= Tom Caldwell =

Tom Caldwell (30 June 1921 – 13 November 2002) was a politician, art dealer and interior designer in Northern Ireland.

Born in Uganda, Caldwell moved to Belfast at the age of three. He studied at the Royal Belfast Academical Institution, then in 1941 joined the Royal Inniskilling Fusiliers. This was followed by four years as an officer in the British Indian Army.

In 1954, Caldwell inherited the family furniture business and began promoting contemporary design. In 1962, he first became involved in politics, asking Prime Minister of Northern Ireland Basil Brooke to formally thank Roman Catholics for not supporting the Irish Republican Army (IRA)'s Border Campaign. In 1964, he was appointed interior designer to the Duke of Westminster. In 1969, he opened an art gallery in Belfast to promote local artists.

Caldwell accepted a late offer to contest Belfast Willowfield at the 1969 Northern Ireland general election as an unofficial Unionist supporter of former Ulster Unionist Party Prime Minister Terence O'Neill. He spent his time in Parliament urging discussions with the IRA and initiated contact with them in 1972. At a meeting in Dublin, he asked them to avoid "soft targets".

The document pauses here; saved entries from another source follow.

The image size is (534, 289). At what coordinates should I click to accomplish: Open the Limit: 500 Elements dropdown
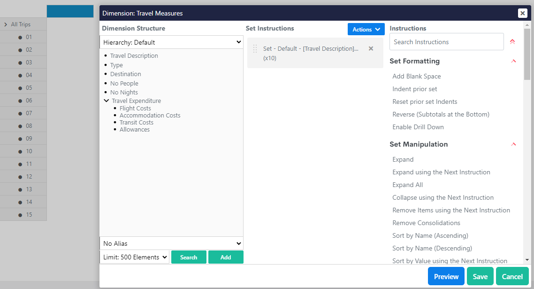tap(135, 257)
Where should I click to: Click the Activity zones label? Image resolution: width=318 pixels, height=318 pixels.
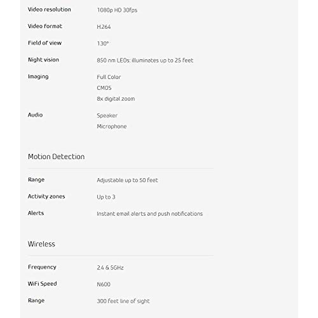[x=46, y=196]
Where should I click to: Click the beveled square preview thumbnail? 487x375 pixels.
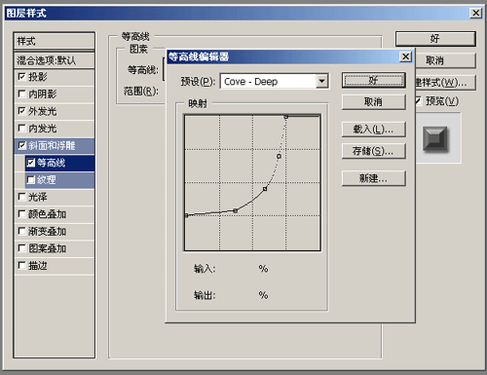point(435,139)
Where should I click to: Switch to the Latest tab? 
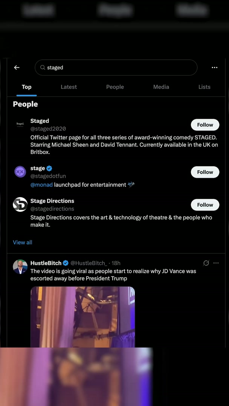pyautogui.click(x=69, y=87)
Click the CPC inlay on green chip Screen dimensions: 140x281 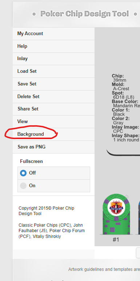(116, 207)
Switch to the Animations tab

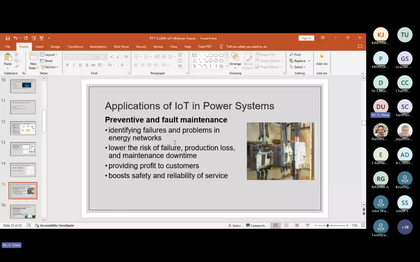[x=98, y=47]
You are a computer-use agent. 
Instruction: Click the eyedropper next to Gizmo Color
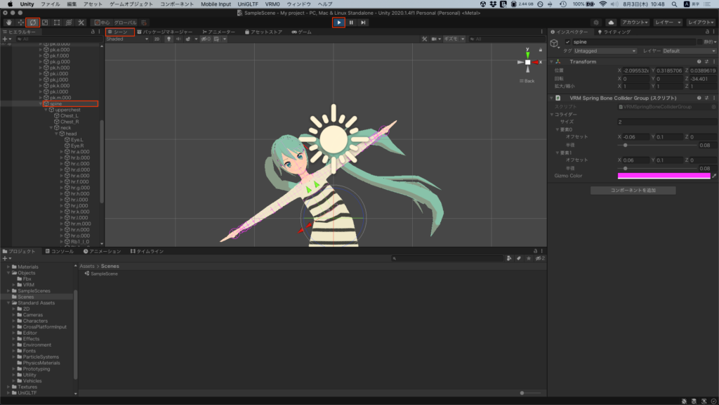tap(714, 176)
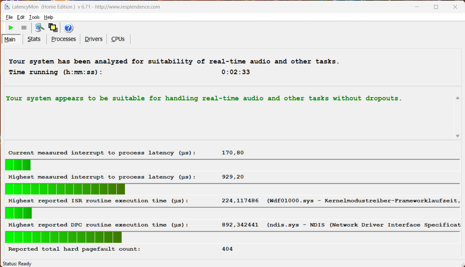Screen dimensions: 465x267
Task: Open options via the computer-and-pen toolbar icon
Action: click(40, 28)
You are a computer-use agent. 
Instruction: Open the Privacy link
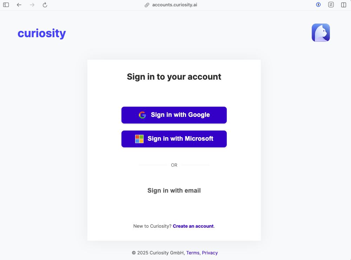[210, 253]
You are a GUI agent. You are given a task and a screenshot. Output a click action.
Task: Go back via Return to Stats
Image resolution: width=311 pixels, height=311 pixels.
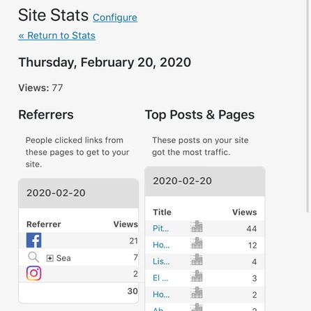pos(56,36)
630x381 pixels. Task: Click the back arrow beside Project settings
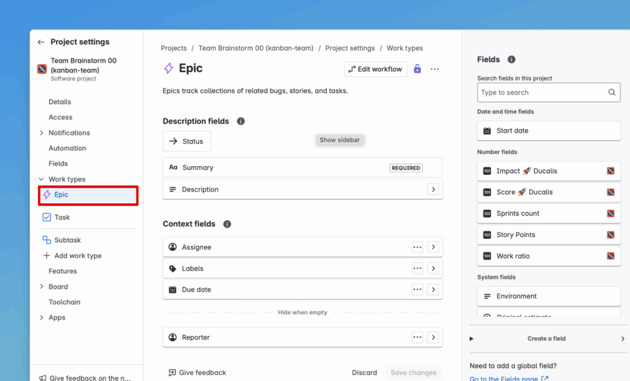click(41, 42)
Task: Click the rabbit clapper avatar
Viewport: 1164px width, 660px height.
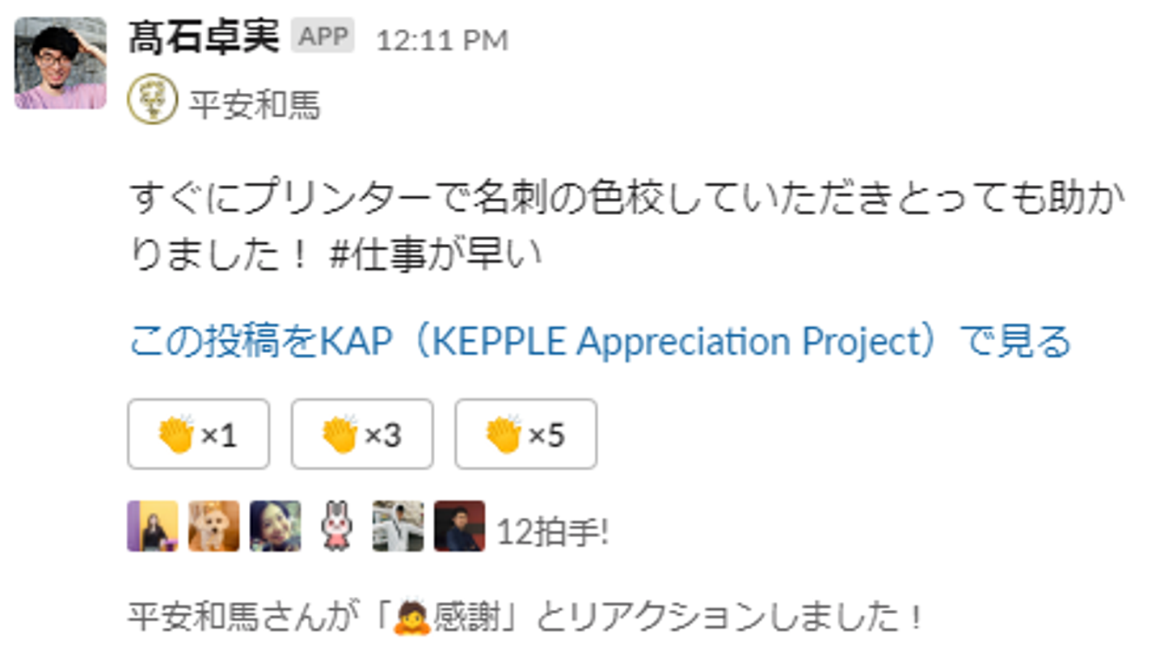Action: (336, 526)
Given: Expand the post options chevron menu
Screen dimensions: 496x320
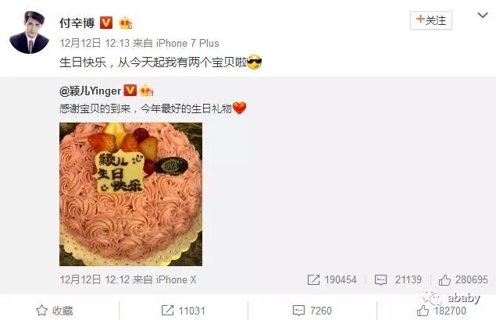Looking at the screenshot, I should click(x=483, y=15).
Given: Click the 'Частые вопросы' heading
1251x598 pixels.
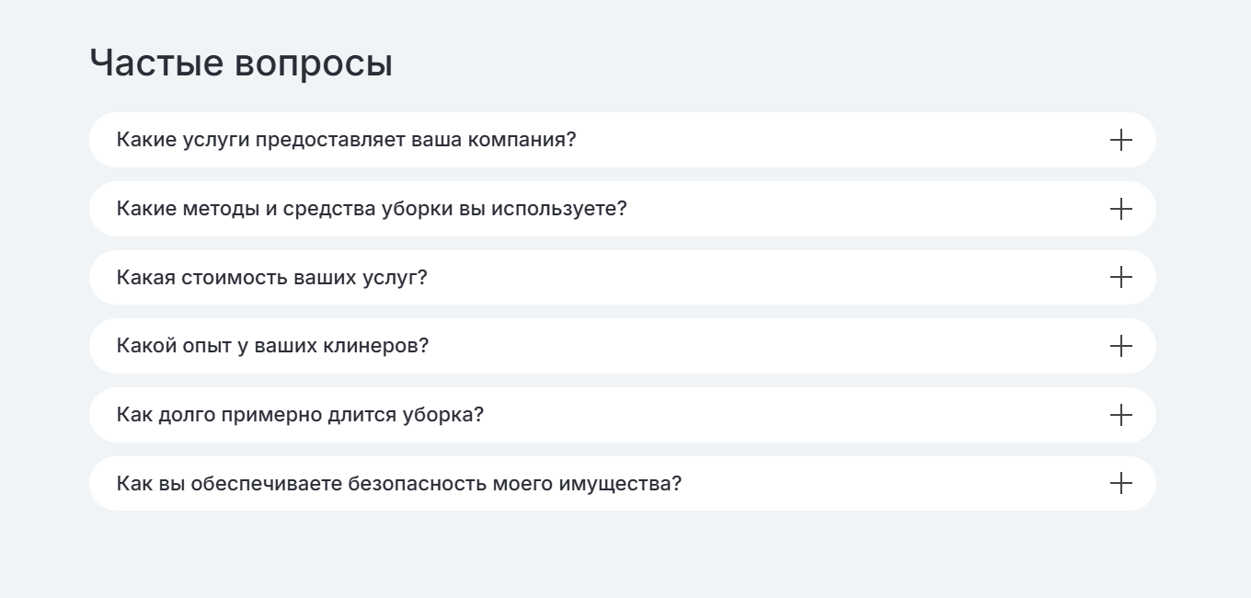Looking at the screenshot, I should click(x=241, y=63).

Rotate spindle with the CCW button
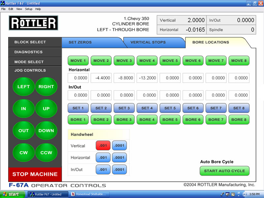coord(46,152)
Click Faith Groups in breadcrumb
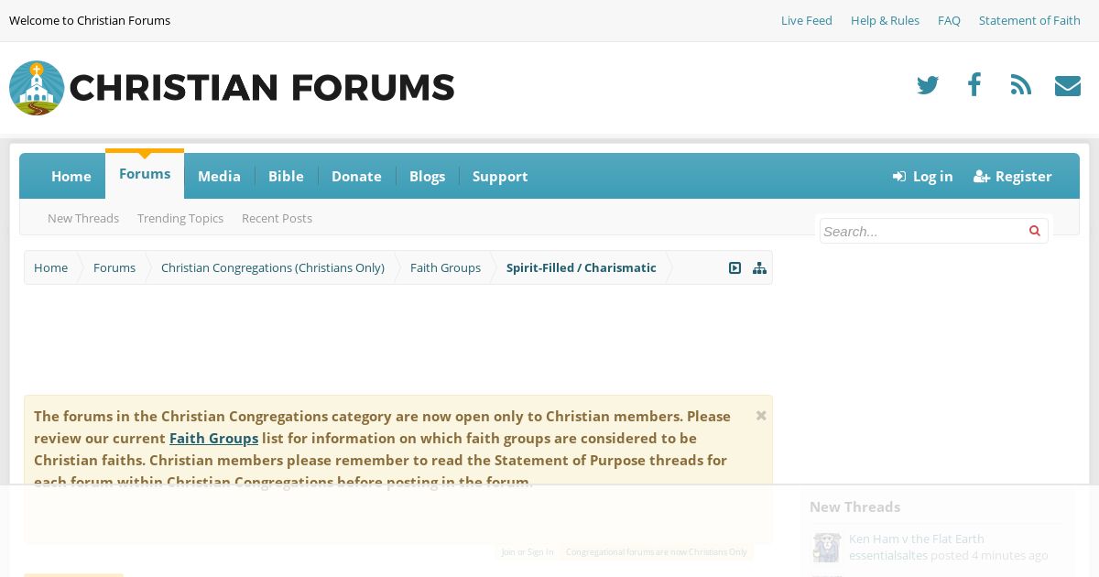The image size is (1099, 577). [x=445, y=267]
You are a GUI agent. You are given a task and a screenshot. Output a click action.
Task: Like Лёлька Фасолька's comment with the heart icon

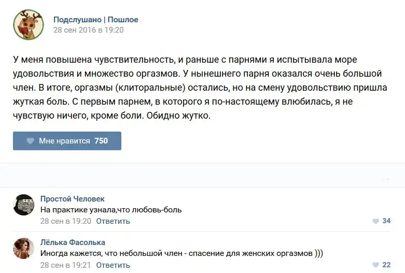(x=375, y=265)
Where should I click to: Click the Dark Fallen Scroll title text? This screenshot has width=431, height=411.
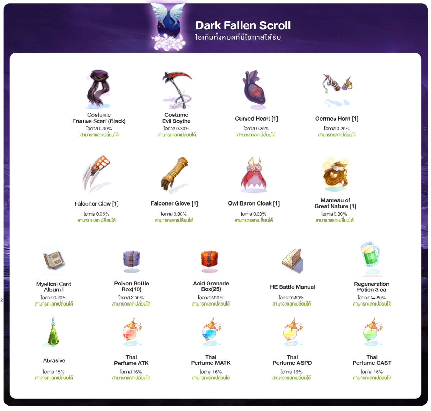pyautogui.click(x=243, y=25)
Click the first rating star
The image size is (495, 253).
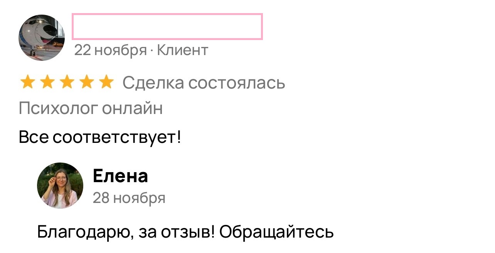point(27,82)
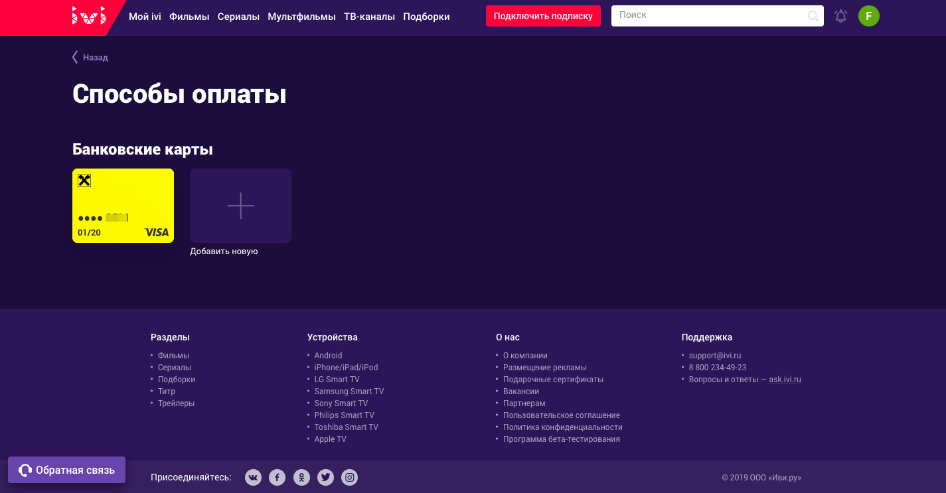Open Политика конфиденциальности footer link
This screenshot has height=493, width=946.
pos(562,427)
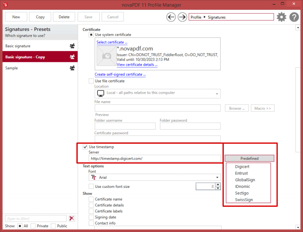This screenshot has width=303, height=232.
Task: Click users icon beside Basic signature
Action: pos(72,46)
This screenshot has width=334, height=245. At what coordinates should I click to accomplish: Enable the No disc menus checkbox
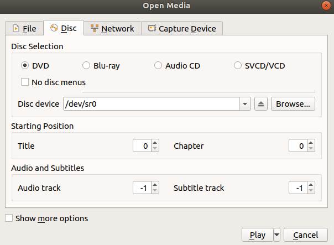tap(25, 82)
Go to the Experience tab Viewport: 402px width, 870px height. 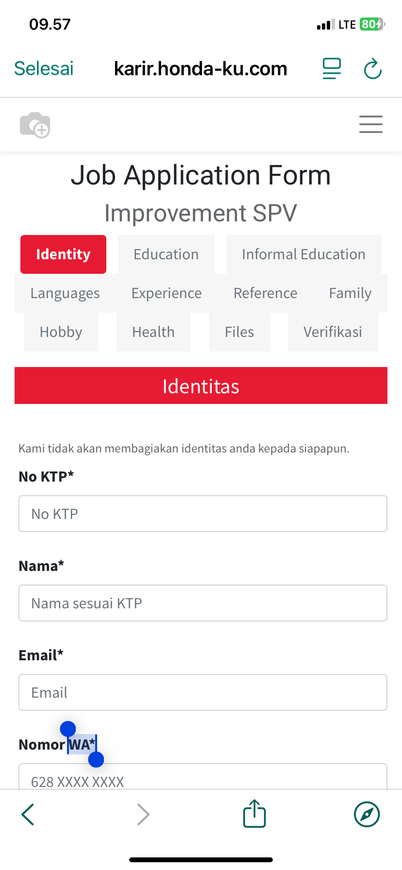[x=167, y=293]
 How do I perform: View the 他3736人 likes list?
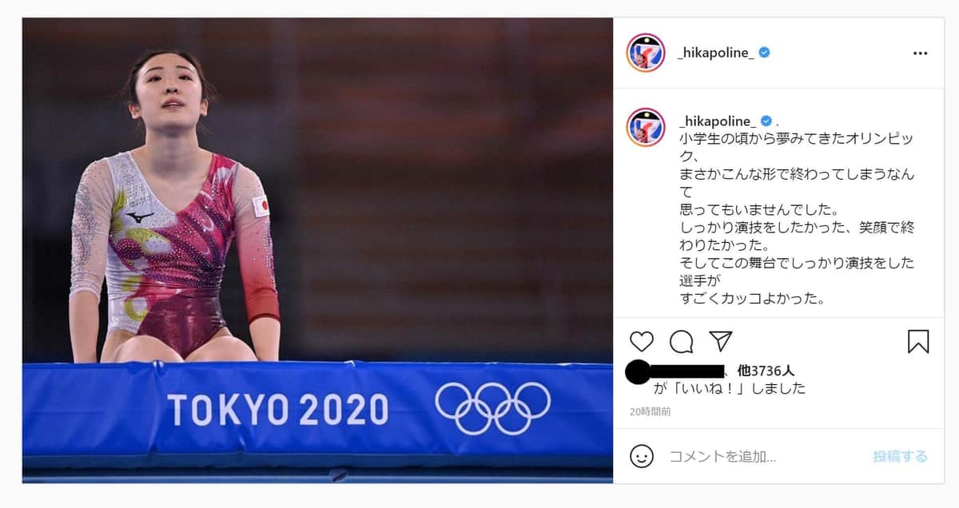[766, 371]
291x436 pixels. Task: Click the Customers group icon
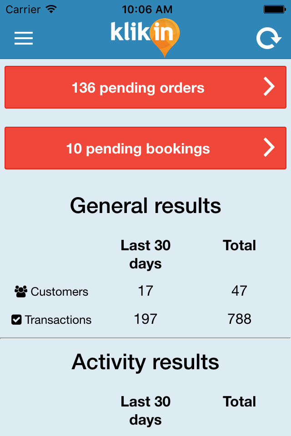tap(21, 292)
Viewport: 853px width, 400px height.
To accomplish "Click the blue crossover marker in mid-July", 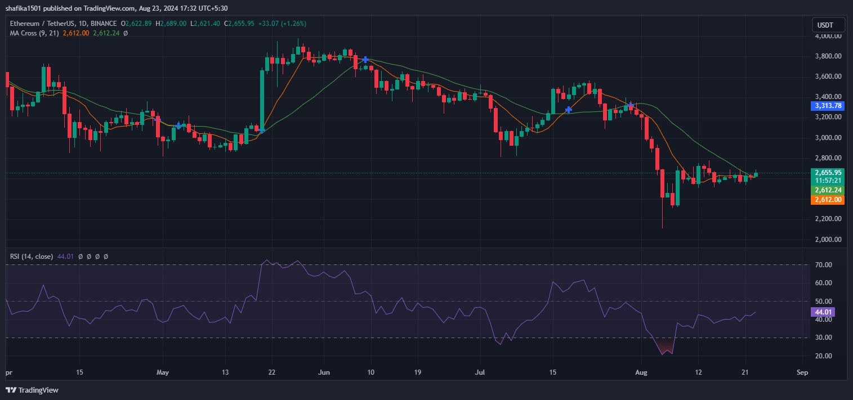I will pos(568,110).
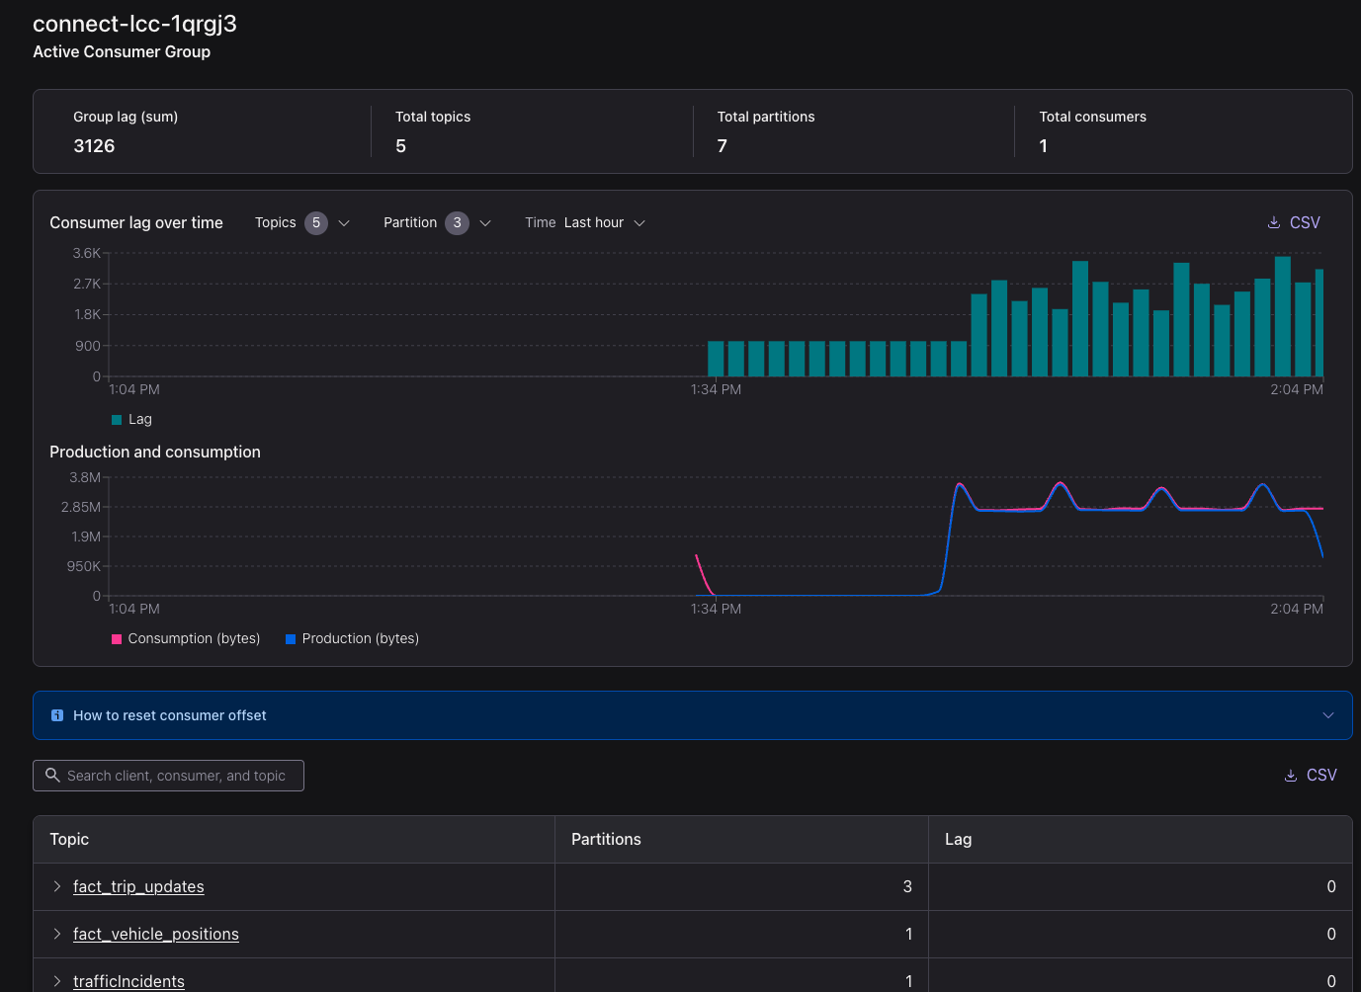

Caldwell stood unsuccessfully as an independent Unionist in South Antrim at the 1970 general election, taking 11.2% of the votes cast. The Parliament of Northern Ireland was suspended in 1972 and abolished the following year. Caldwell joined the Alliance Party of Northern Ireland, but the new party did not give him a candidacy at the 1973 Northern Ireland Assembly election, and he resigned the following year.

In 1974, Caldwell opened a second art gallery, this time in Dublin. In 1976, he debated Sean Hopkins, an IRA fundraiser, in the United States, leading to Hopkins's deportation. He became a regular speaker in the U.S. and an opponent of Bill Clinton's policy on Northern Ireland.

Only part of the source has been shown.